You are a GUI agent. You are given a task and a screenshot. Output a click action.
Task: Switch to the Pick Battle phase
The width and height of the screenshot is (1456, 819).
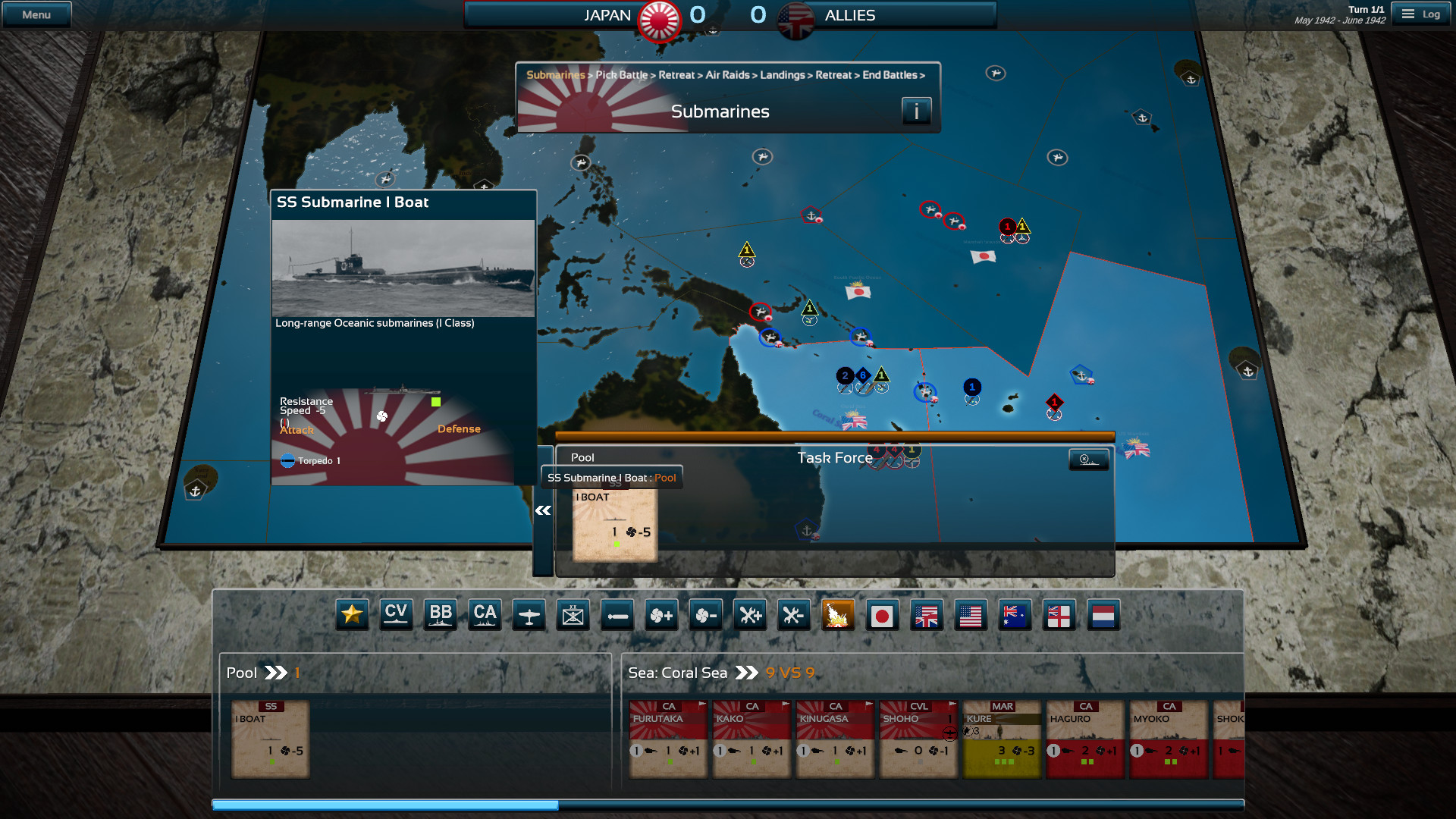click(x=622, y=74)
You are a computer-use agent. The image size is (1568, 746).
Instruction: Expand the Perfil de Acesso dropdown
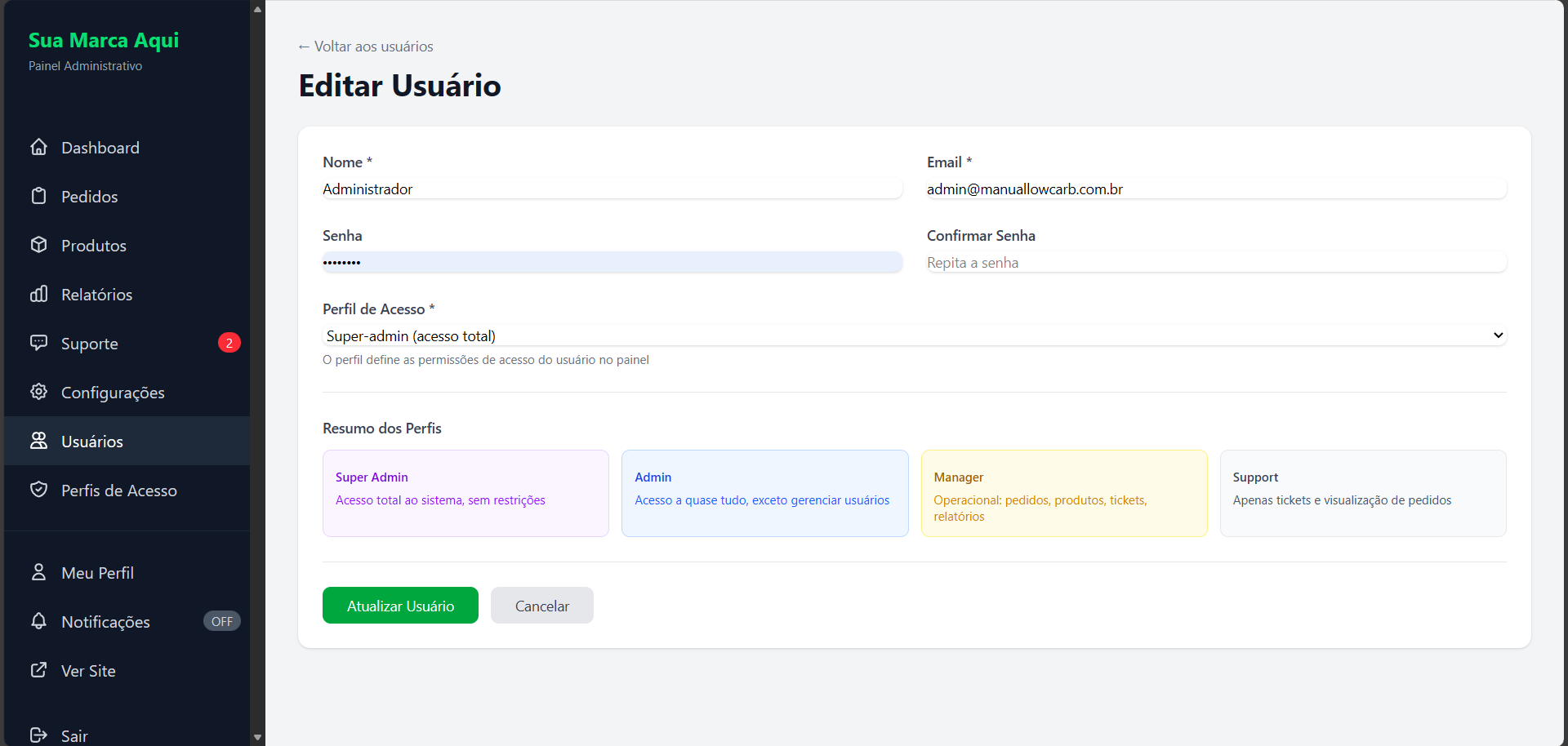[913, 335]
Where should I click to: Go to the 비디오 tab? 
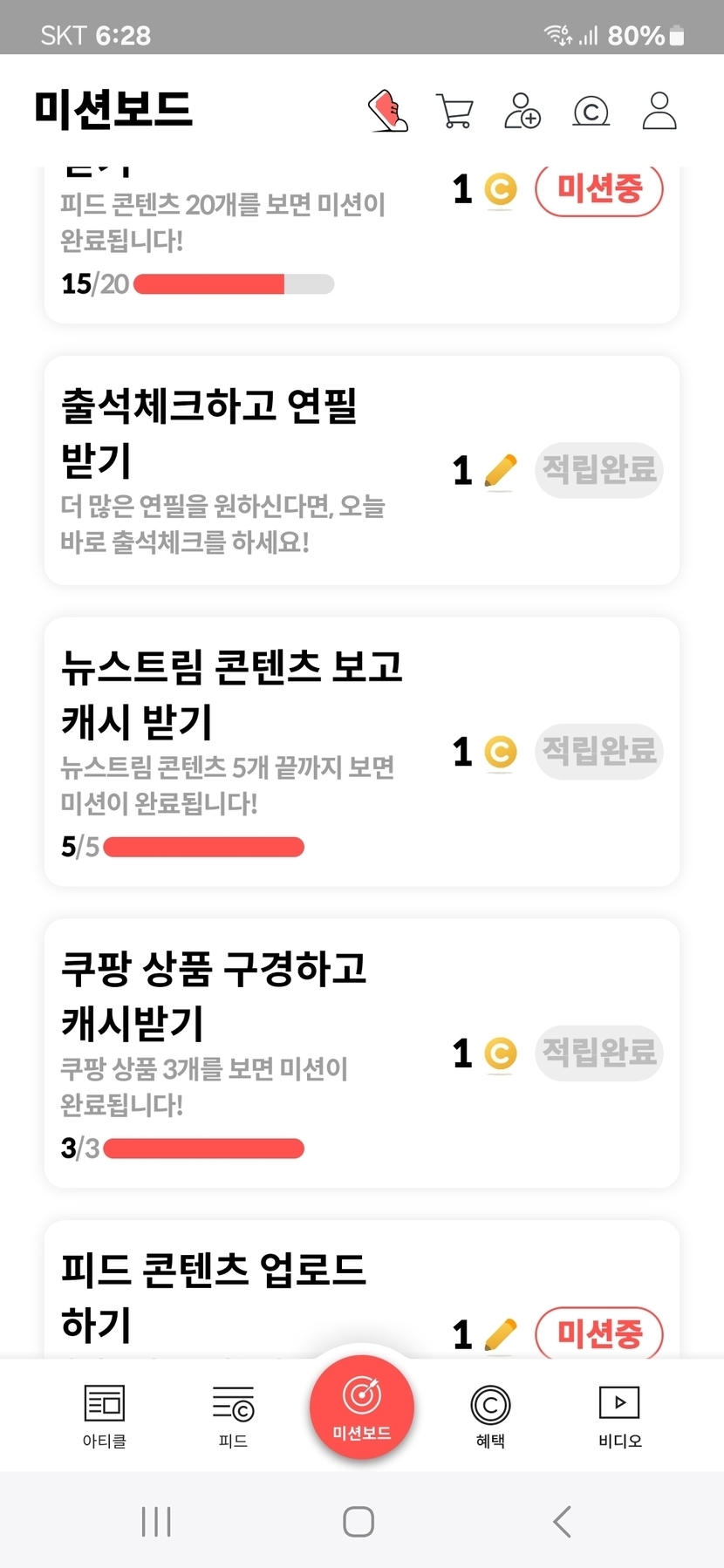click(619, 1415)
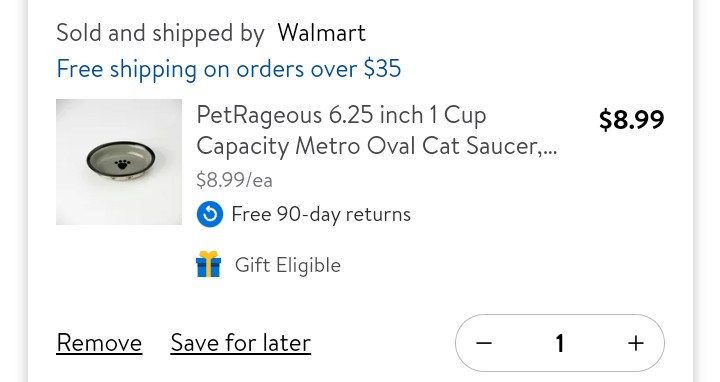Click the Capacity Metro Oval Cat Saucer line
This screenshot has height=382, width=720.
(x=377, y=146)
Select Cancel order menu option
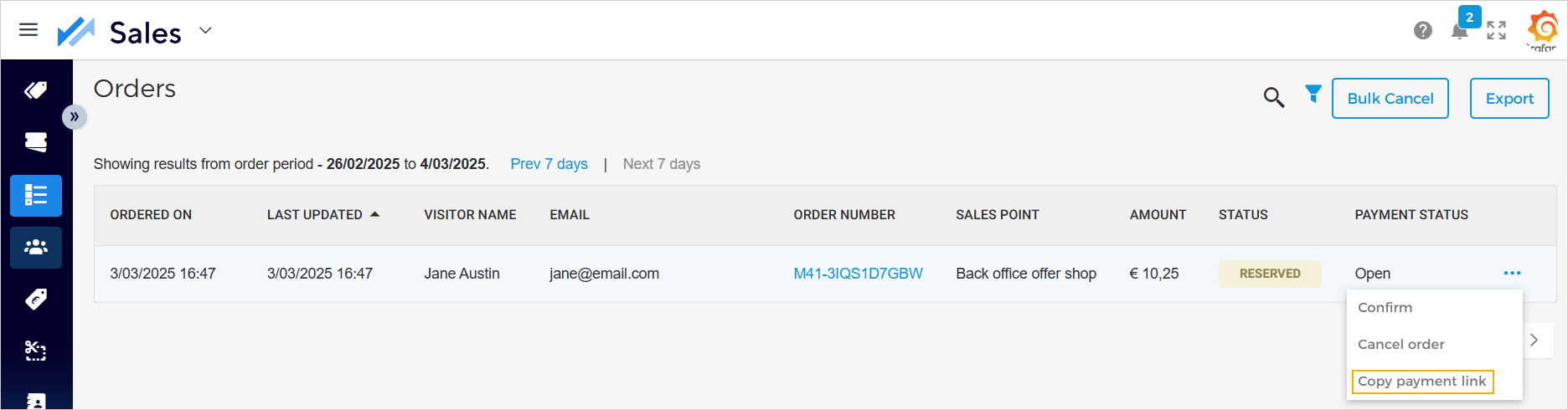 (1400, 345)
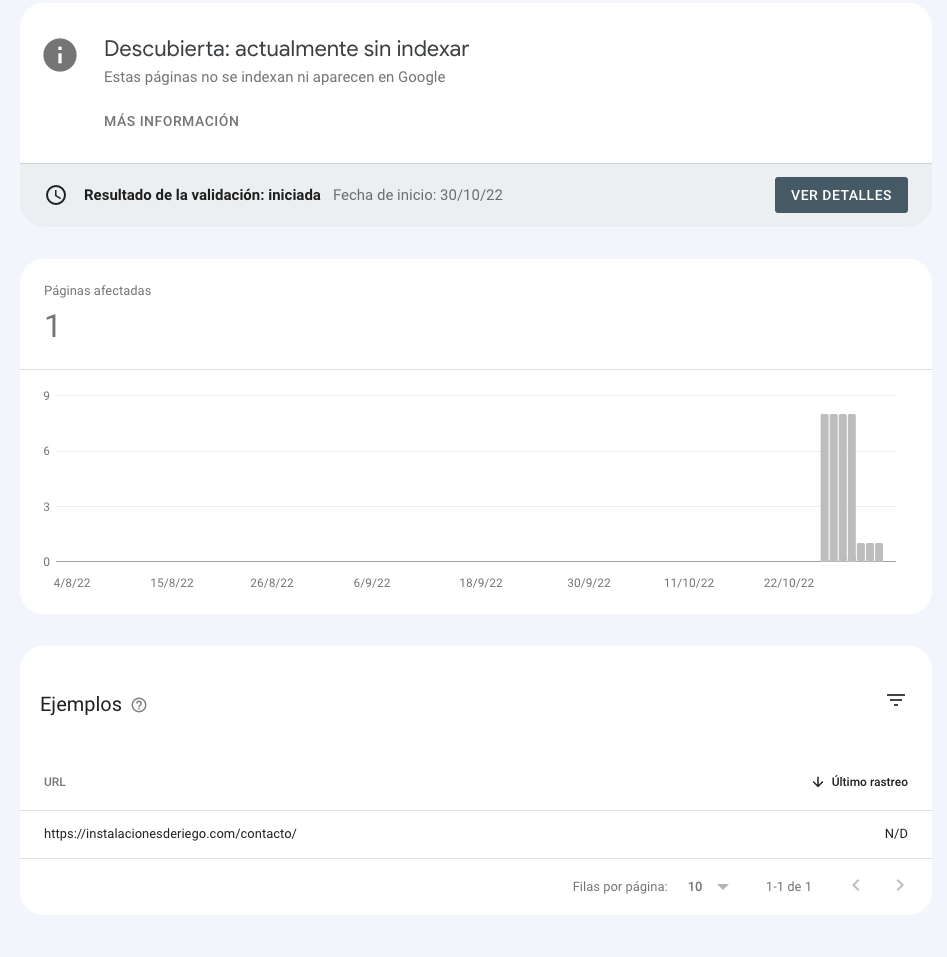947x957 pixels.
Task: Open the instalacionesderiego.com/contacto/ URL row
Action: [x=476, y=834]
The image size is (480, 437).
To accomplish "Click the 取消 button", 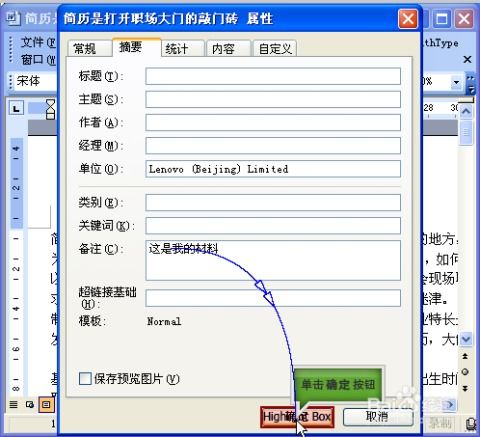I will point(377,417).
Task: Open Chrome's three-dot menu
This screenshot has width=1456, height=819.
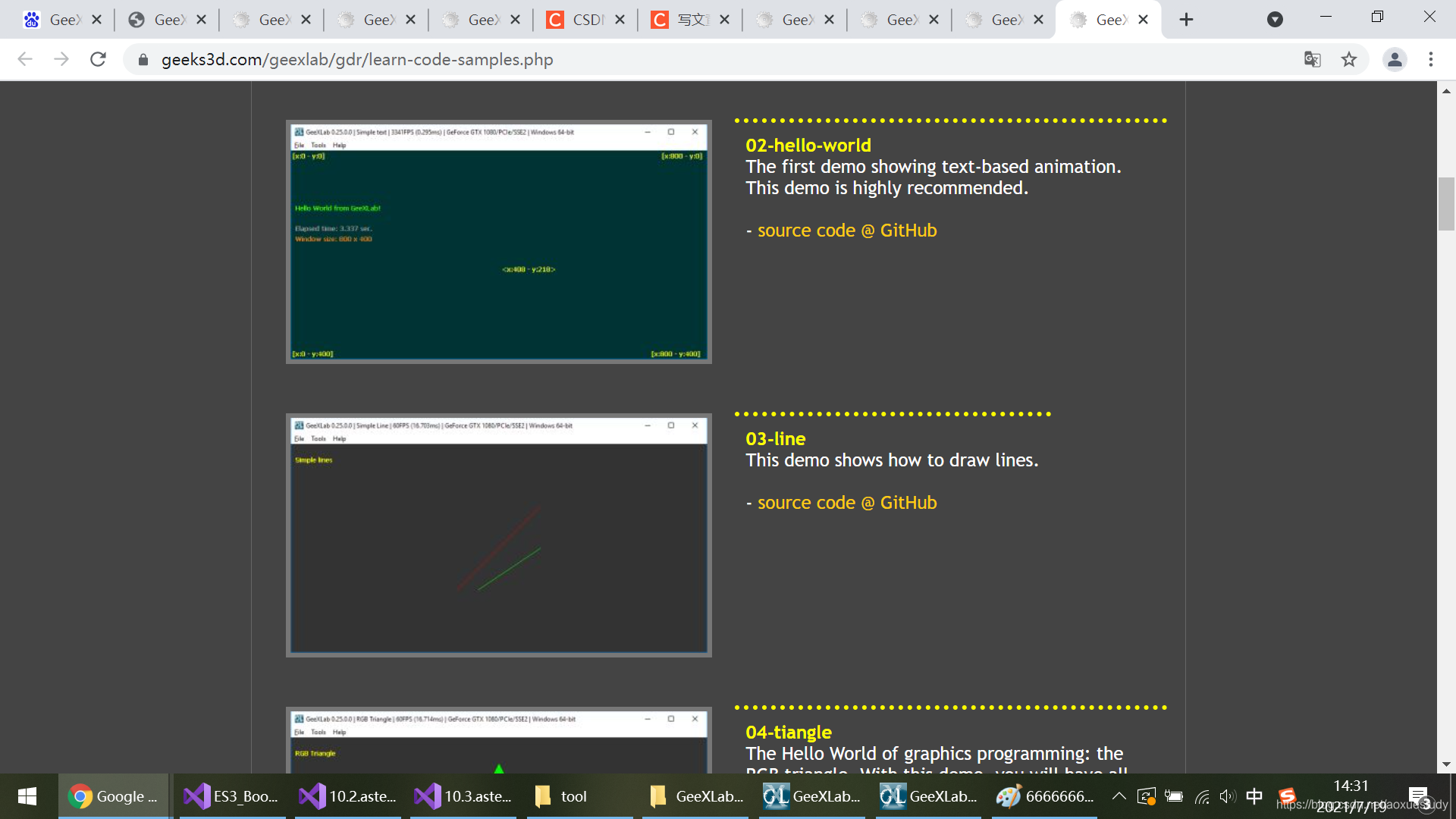Action: pos(1430,59)
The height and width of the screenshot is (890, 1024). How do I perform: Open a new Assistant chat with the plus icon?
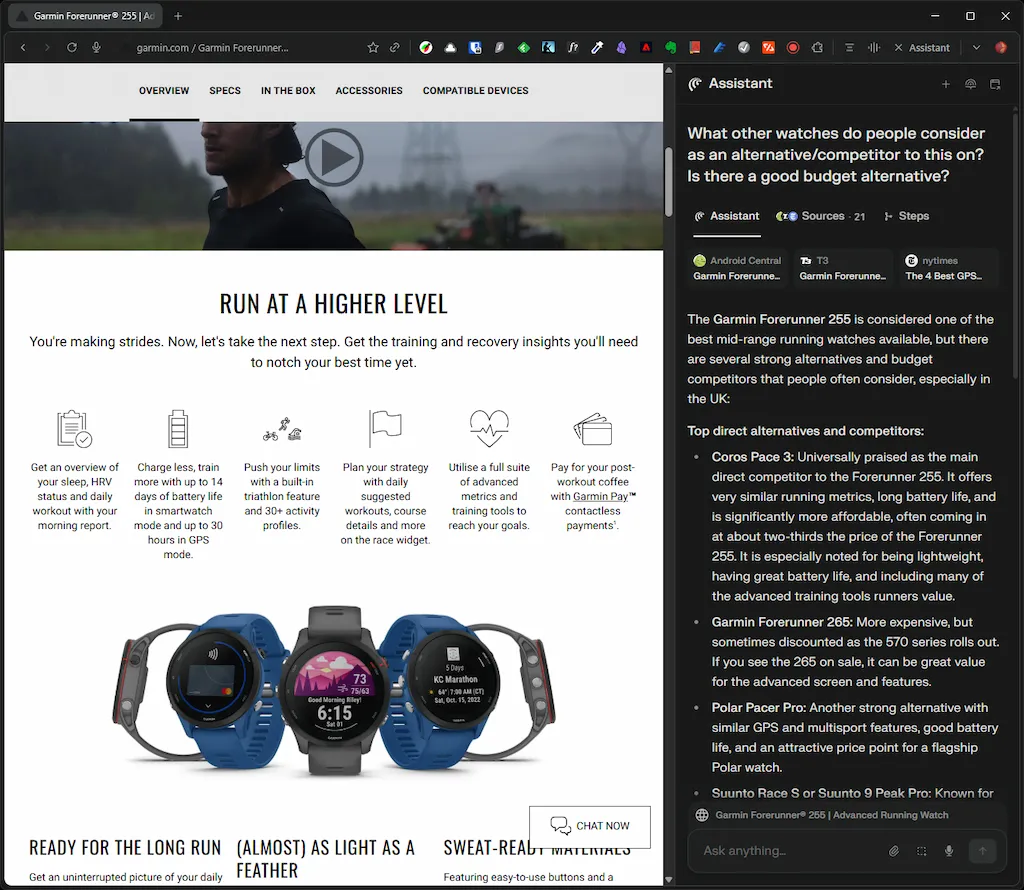click(x=946, y=84)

### Objective
Could you repeat the records word for word, starting at the line that contains "The height and" and ending at the last line of the records, with the pictures left out?

### Answer to this task
The height and width of the screenshot is (890, 1024). How do I perform: Open a new Assistant chat with the plus icon?
click(x=946, y=84)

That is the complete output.